◆ **WORK ORDER**:
What you write must be the lines from the one holding "Given: Switch to the 宝贝价格分布 tab" through the final line of the records below, reproduced exactly, minus the pictures.

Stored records
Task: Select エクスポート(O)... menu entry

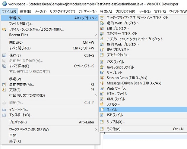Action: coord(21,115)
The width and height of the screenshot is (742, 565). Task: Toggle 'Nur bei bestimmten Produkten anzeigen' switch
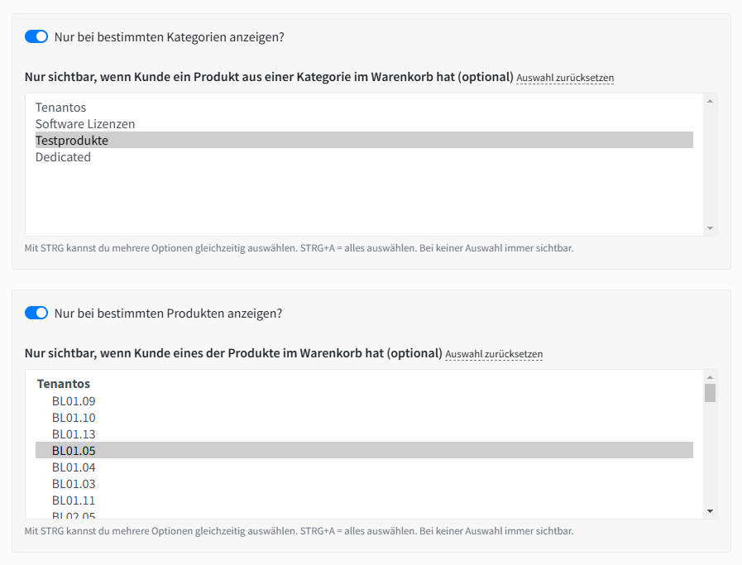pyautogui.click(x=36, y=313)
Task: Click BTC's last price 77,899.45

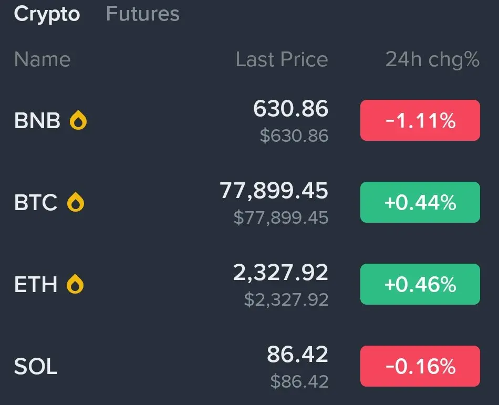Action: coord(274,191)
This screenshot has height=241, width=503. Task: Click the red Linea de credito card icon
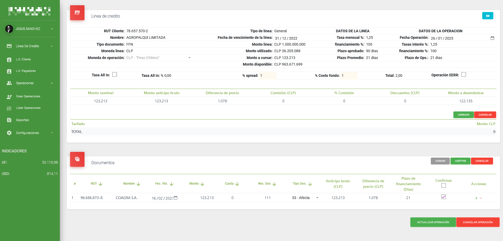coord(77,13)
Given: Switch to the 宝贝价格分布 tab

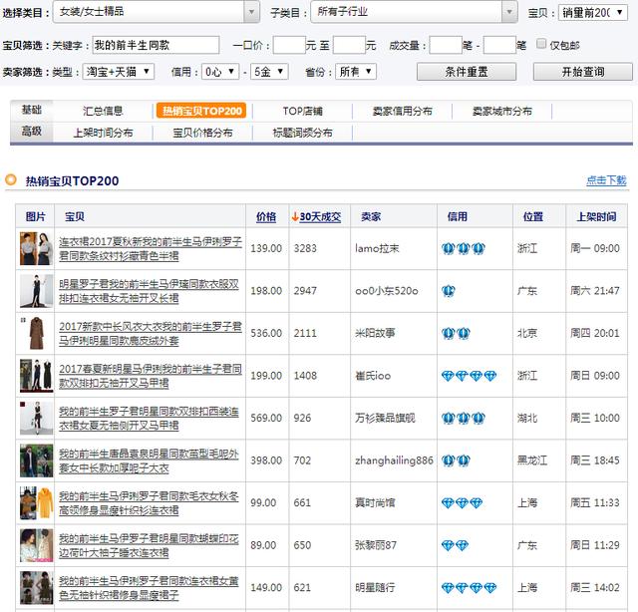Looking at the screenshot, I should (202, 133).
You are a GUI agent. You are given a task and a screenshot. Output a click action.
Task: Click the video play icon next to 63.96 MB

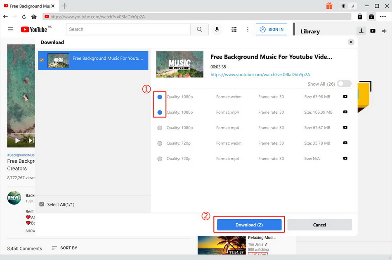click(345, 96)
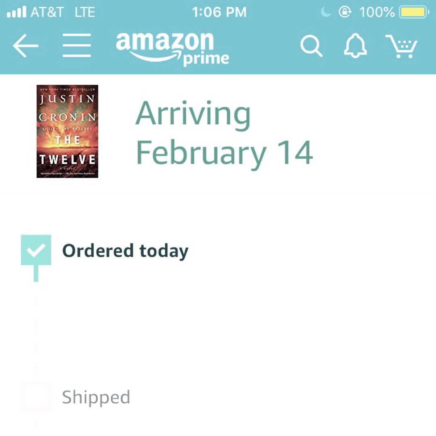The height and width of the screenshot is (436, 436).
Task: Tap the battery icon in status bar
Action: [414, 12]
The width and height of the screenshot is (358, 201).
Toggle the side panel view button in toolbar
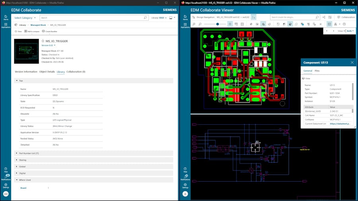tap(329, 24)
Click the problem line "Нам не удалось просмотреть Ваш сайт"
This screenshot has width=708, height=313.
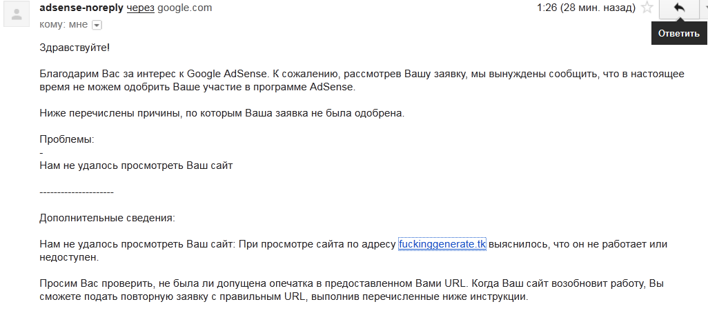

◆ **EXPECTED ANSWER**:
Given: Switch to the 宝贝价格分布 tab

Looking at the screenshot, I should (202, 133).
You are a GUI agent. You are given a task and a screenshot. Output a click action.
Task: Click the video play icon next to 63.96 MB

click(345, 96)
The height and width of the screenshot is (436, 436).
Task: Tap the battery icon in status bar
Action: [414, 12]
The width and height of the screenshot is (358, 201).
Toggle the side panel view button in toolbar
tap(329, 24)
Click the problem line "Нам не удалось просмотреть Ваш сайт"
This screenshot has width=708, height=313.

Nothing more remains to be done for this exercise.